Meloni

Una nueva Italia: Poniendo la lupa en el fenómeno Meloni

En el año del centenario de la Marcha de Roma de 1922, que catapultó al poder a Benito Mussolini, acaba de convertirse en primera ministra la ultraconservadora Giorgia Meloni, del partido Hermanos de Italia, usualmente caracterizado como ‘posfascista’.

Cabeza de una alianza con otros dos partidos (la Liga Norte, de Matteo Salvini, y Forza Italia, del famoso magnate y ex primer ministro Silvio Berlusconi), obtuvo un triunfo contundente en las elecciones generales del pasado 25 de septiembre; del 44 por ciento de los votos que obtuvo la coalición, 25 son de la candidata. Se trata de un hecho histórico, ya que por primera vez la extrema derecha gobernará una potencia en Europa. Más precisamente, la tercera economía de la Unión Europea (UE), por detrás de Alemania y Francia.

Meloni proviene del partido heredero de Mussolini, el Movimiento Social Italiano (MSI), fundado en 1946 por seguidores del “Duce” tras el desplome del régimen.
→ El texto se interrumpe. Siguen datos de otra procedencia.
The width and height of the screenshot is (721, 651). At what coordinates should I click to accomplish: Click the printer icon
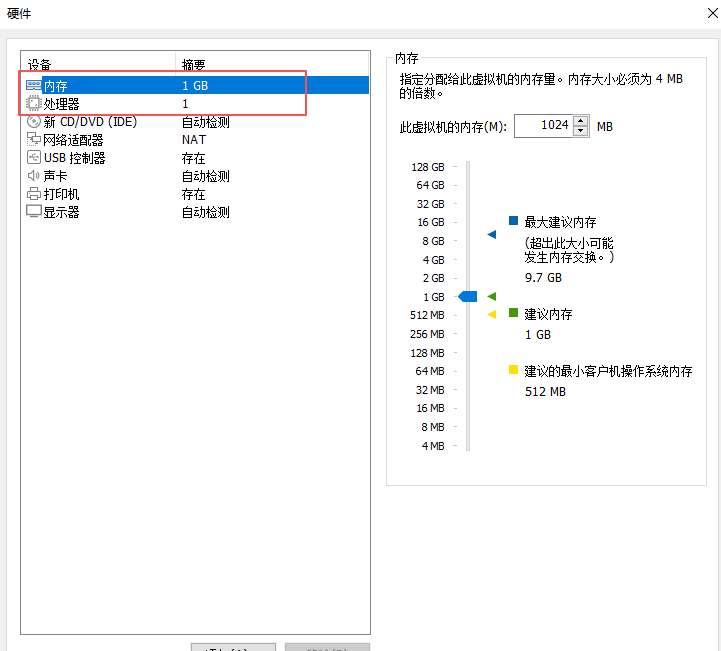pos(33,194)
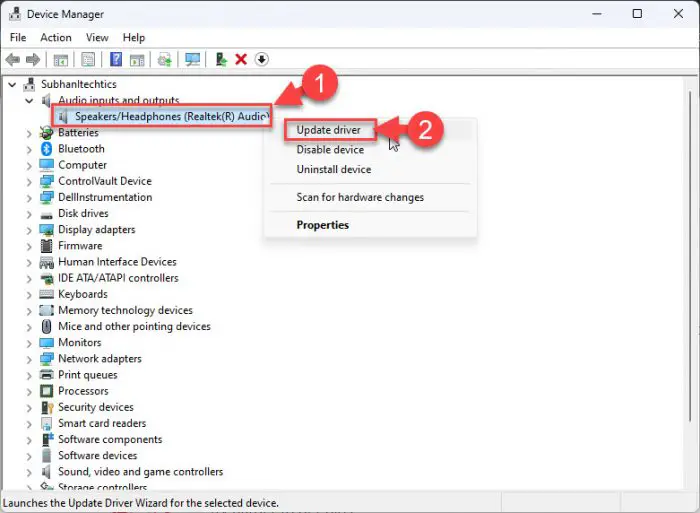This screenshot has height=513, width=700.
Task: Open the Action menu
Action: (x=56, y=38)
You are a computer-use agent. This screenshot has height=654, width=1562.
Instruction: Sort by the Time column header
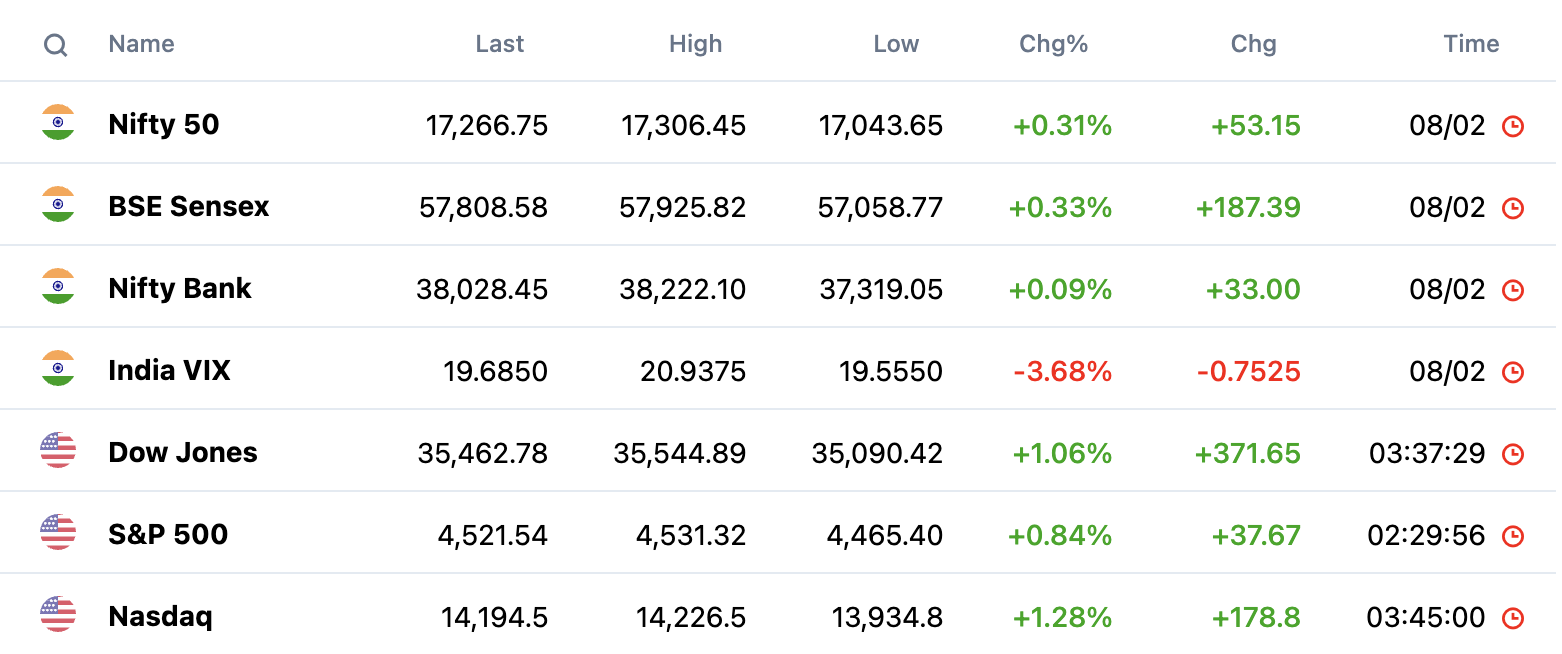1471,44
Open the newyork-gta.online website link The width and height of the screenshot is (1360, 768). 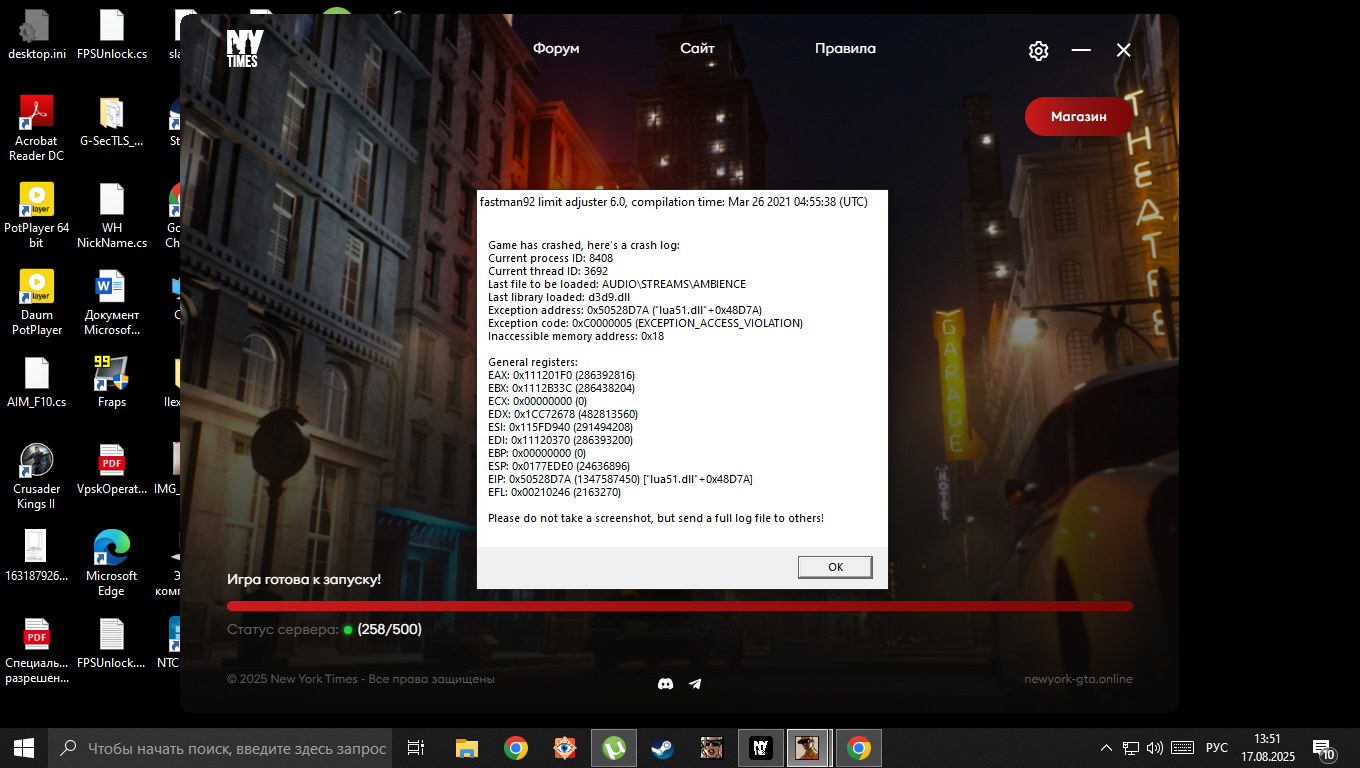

Su extracción político-ideológica se caracteriza por su homofobia, xenofobia, islamofobia y su crítica frontal a Bruselas, capital belga en la cual reside la institucionalidad de la UE (como la Comisión Europea o el Parlamento de los Estados de Europa). En los últimos días se viralizó un video suyo, a los 19 años de edad, en el cual declara que “Mussolini fue un buen político”.
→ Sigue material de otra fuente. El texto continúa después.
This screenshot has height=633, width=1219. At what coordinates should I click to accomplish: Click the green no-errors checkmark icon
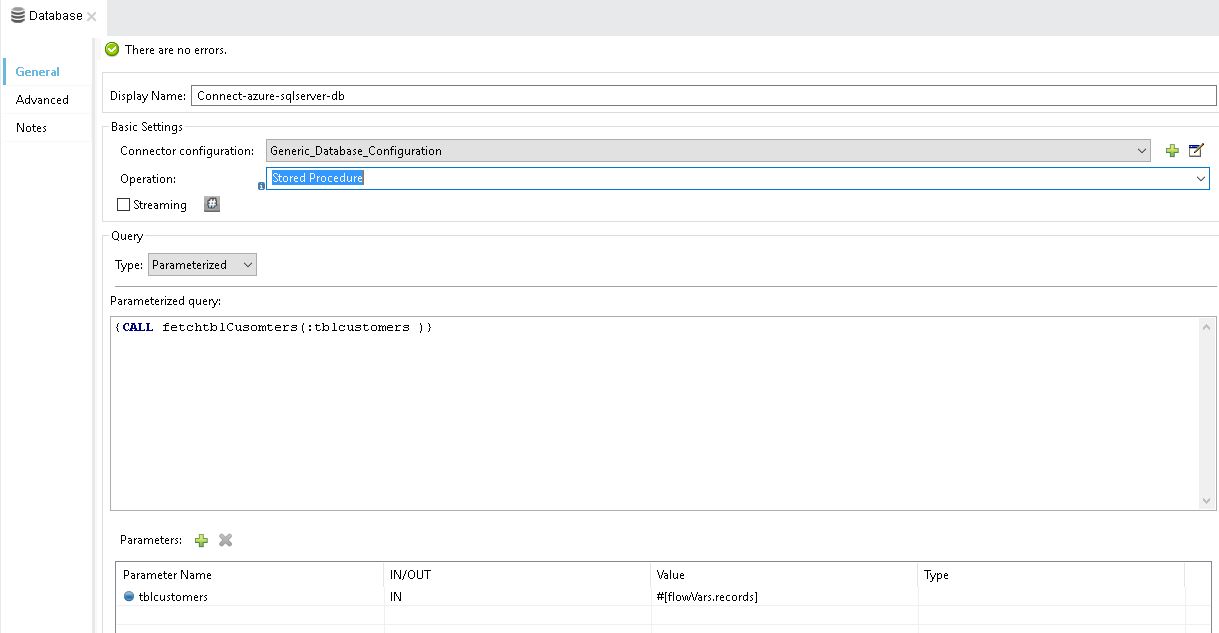click(x=112, y=50)
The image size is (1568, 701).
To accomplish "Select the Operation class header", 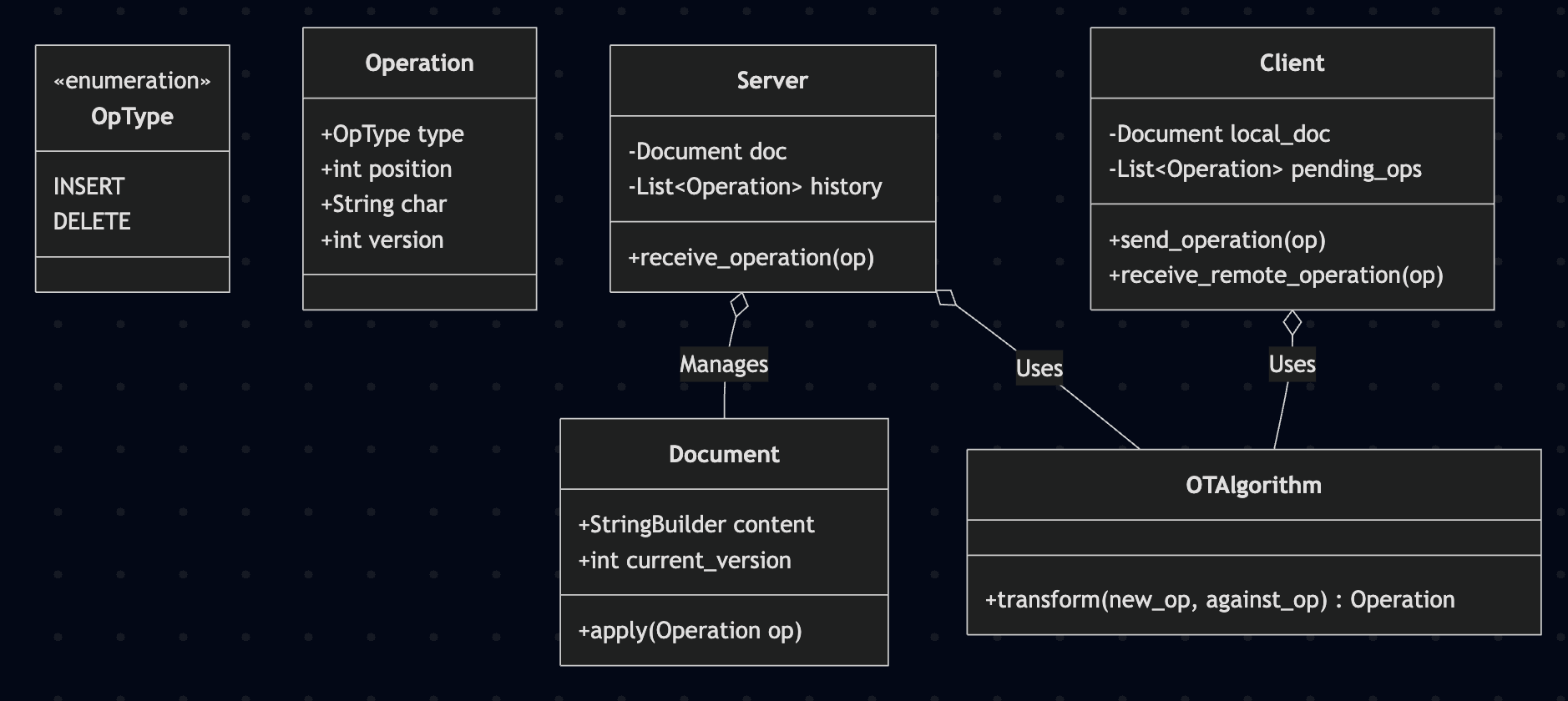I will click(x=419, y=63).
Un poco de historia fascista

Sin embargo, no parece correcto trazar una línea directa entre lo que se conoce como fascismo y la figura de Meloni. En primer lugar, porque cuando se habla del movimiento fascista, sobre todo en Italia, se suele hace referencia a los años de Mussolini, desde el crecimiento de su fuerza política a fines de la década de 1910, pasando obviamente por su llegada al poder en 1922, hasta su caída en 1945, cuando un grupo de partisanos acabó con su vida y la de su amante en la región de Lombardía, al norte de Italia.

Y en segundo lugar, especialmente, porque a diferencia del fascismo del siglo XX, que concebía al rol del Estado como importante en su papel de regulador económico y de garante de la provisión de servicios sociales para una parte importante de la sociedad -no toda-, el ultraconservadurismo actual que encarnan figuras como Meloni en Italia o Abascal en España está atravesado de lleno por una concepción neoliberal de la economía, que desprecia la intervención estatal, la inversión pública en salud y educación, o la redistribución del ingreso. De hecho, una de las primeras medidas anunciadas por el equipo económico de la nueva primera ministra italiana es la eliminación del llamado Reddito di Cittadinanza (Renta de Ciudadanía), un subsidio estatal creado en 2019 destinado al sector más empobrecido de la población. 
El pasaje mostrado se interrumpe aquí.